We remain committed to providing our clients with the best investment products
and services available in today's financial markets. The Voyageur Tax Free Funds
allow you access to a wide variety of national and state-specific municipal
bonds funds, all of which are actively managed to meet their individual fund
objectives.
As part of our commitment to you, we have also redesigned our shareholder
reports to provide you with more in-depth information about your Voyageur fund
investments in an easier-to-read format. We welcome any comments you may have
about these changes and encourage you to call our Voyageur Shareholder Services
at 800.543.3863.
If at any time you have questions about your Voyageur fund investments, please
contact your personal financial advisor or Voyageur Shareholder Services. Our
Voyageur Shareholder Services 800 number -- known as Voyageur On Call(TM) --
allows you 24-hour access, seven days a week to an automated voice response
service with shareholder services representatives available from 8 a.m. to 5
p.m. Central Standard Time.
We appreciate your continued patronage of Voyageur Funds and look forward to
working with you and your financial advisors in creating products and services
designed to bring you closer to your investment goals.
Sincerely,
/s/ John G. Taft
John G. Taft
President
Voyageur California Tax Free Fund
Voyageur California Insured Tax Free Fund
VOYAGEUR CALIFORNIA INSURED TAX FREE FUND
[PHOTO] ANDREW M. McCULLAGH, JR. IS
THE SENIOR MUNICIPAL BOND
MANAGER FOR THE VOYAGEUR
CALIFORNIA INSURED TAX FREE
FUND AND THE VOYAGEUR
CALIFORNIA TAX FREE FUND.
MR. McCULLAGH HAS MORE
THAN 23 YEARS OF INVESTMENT
INDUSTRY EXPERIENCE.
For the six months ended June 30, 1996, the total returns at net asset value
(NAV) for the Class A shares of Voyageur California Tax Free Funds were as
follows: Voyageur California Insured Tax Free Fund -1.78% and Voyageur
California Tax Free Fund -1.72%.*
Within the funds, we maintained our long-term outlook for lower interest rates
by keeping our funds' durations long to the industry average. Although this
caused the Funds' performance to lag when interest rates rose, we believe the
worst is over and are expecting to see a turnaround in interest rates later this
year or early 1997.
AREAS OF OPPORTUNITY
Within the Funds, we remain committed to purchasing municipal bonds with high
credit ratings --with the Voyageur California Insured Tax Free Fund only
invested in insured municipal securities.** California, unlike other states, has
a ready supply of municipal bond issues generally available. This allows us to
be highly selective in what securities we add to the portfolio and increase our
ability to buy attractively priced negotiated municipal bond issues. A majority
of the municipal bonds issued in California are certificates of participation
(COPs) -- a sector we emphasize in the Funds' portfolio holdings.
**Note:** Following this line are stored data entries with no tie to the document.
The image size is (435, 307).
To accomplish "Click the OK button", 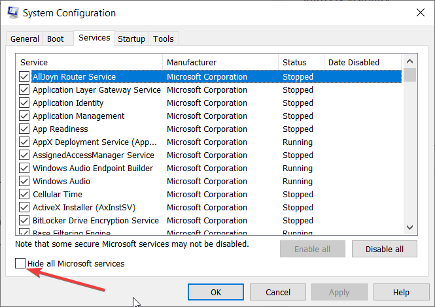I will tap(216, 292).
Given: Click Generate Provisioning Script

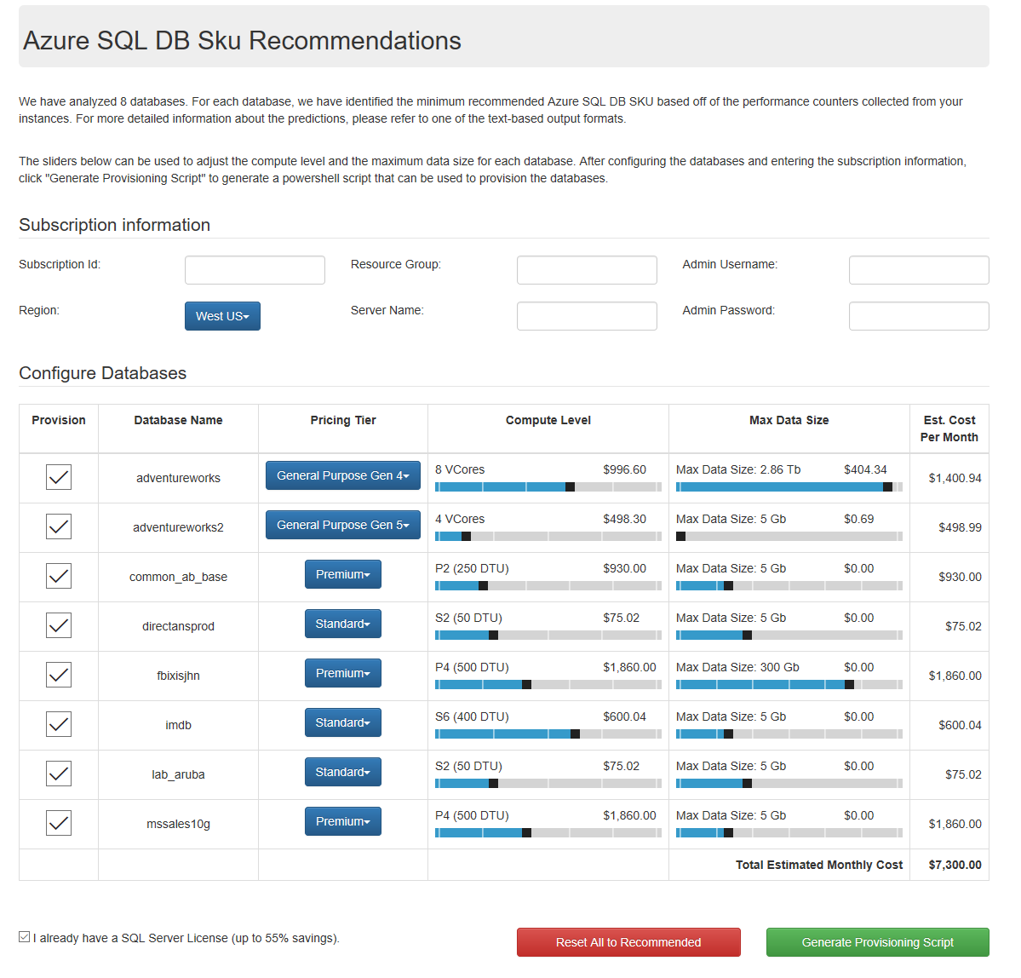Looking at the screenshot, I should coord(877,942).
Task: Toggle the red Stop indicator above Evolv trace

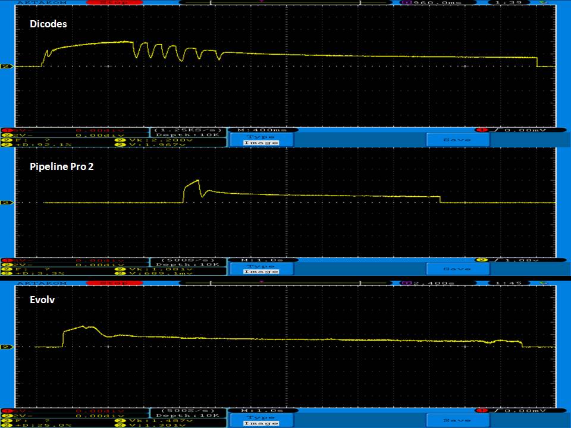Action: click(x=105, y=284)
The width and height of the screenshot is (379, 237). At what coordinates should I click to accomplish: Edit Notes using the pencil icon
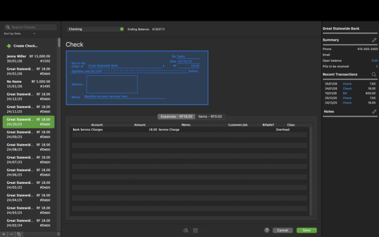coord(374,111)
COPs, much like lease-backed revenue bonds, represent a share in a lease
agreement made by a municipal or governmental entity. COPs are most frequently
used to finance capital improvement projects, such as the San Francisco
Courthouse COP held in the California Insured Tax Free Fund. Although in most
states COPs are subject to annual legislative appropriation review, California
is unique in that the COPs issued in the state are structured as long-term
leases.
During the past six months, we continued to search for areas or sectors where we
could add value to the Funds. One such area has been to include investments that
have added income to the portfolios. Although we still maintain our commitment
to total return, we believe this addition of income to the portfolios will allow
us to dampen the effects of market volatility while allowing our shareholders to
benefit from higher income streams.
In order to attempt to protect our shareholders' current income level for a
longer period of time, we have continued to take advantage of opportunities to
extend the Funds' call protection. Due to this focus, both of the Funds' now
have an average call protection of more than eight years.
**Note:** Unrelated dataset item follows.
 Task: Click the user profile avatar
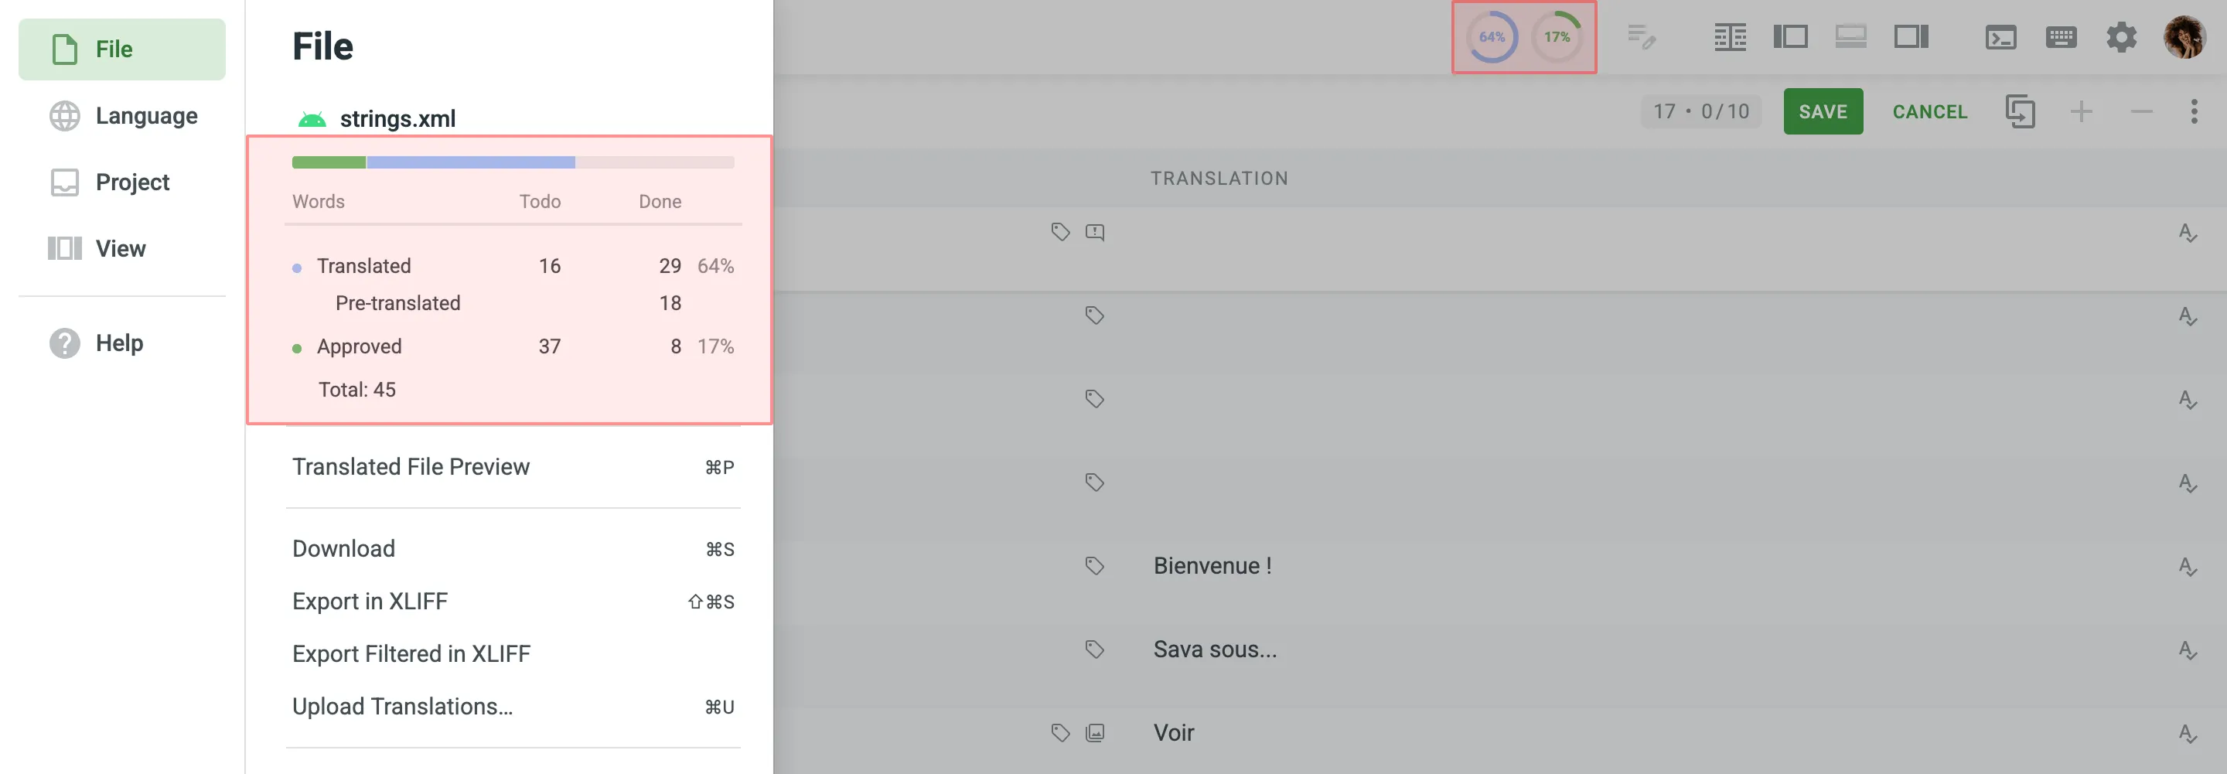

OUTLOOK FOR THE MUNICIPAL MARKET
California is beginning to show signs of a recovery, making us feel more
comfortable about searching for future investments in municipal bonds rated A-
or BBB-rated -- the lowest two ratings in the investment grade credit
classification. In the national economy, signs still indicate moderate growth
with moderate inflation -- a trend we expect to see continue for the remainder
of the year.
Our outlook for the municipal market continues to be favorable, and we expect
interest rates to decline over the long term. This has caused us to position the
Funds to take advantage of this trend -- staggering the length of duration in
each of the individual Funds in order to maintain our cover the yield curve
strategy.
*Past performance is no guarantee of future results.
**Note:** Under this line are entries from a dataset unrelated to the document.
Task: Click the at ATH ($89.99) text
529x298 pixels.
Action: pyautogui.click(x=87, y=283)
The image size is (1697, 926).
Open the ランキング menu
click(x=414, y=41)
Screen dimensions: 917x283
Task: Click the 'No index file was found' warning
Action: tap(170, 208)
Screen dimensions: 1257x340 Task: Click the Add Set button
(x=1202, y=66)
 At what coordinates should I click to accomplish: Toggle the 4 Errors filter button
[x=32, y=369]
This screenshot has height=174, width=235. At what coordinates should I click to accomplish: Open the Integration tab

**Insurance pertains only to the timely payment of principal and interest by the
securities in the Fund's portfolio. The value of the insured securities and the
Fund itself will fluctuate due to changing market conditions. No representation
is made as to any insurer's ability to meet its commitment.
<TABLE>
<CAPTION>
THE VOYAGEUR FUNDS
STATEMENTS OF ASSETS AND LIABILITIES (UNAUDITED) JUNE 30, 1996
- -------------------------------------------------------------------------------------------------------------------
VOYAGEUR VOYAGEUR
CALIFORNIA CALIFORNIA
TAX FREE INSURED
FUND TAX FREE FUND
------------ ------------
<S> <C> <C>
ASSETS
Investments in securities, at market value (note 1)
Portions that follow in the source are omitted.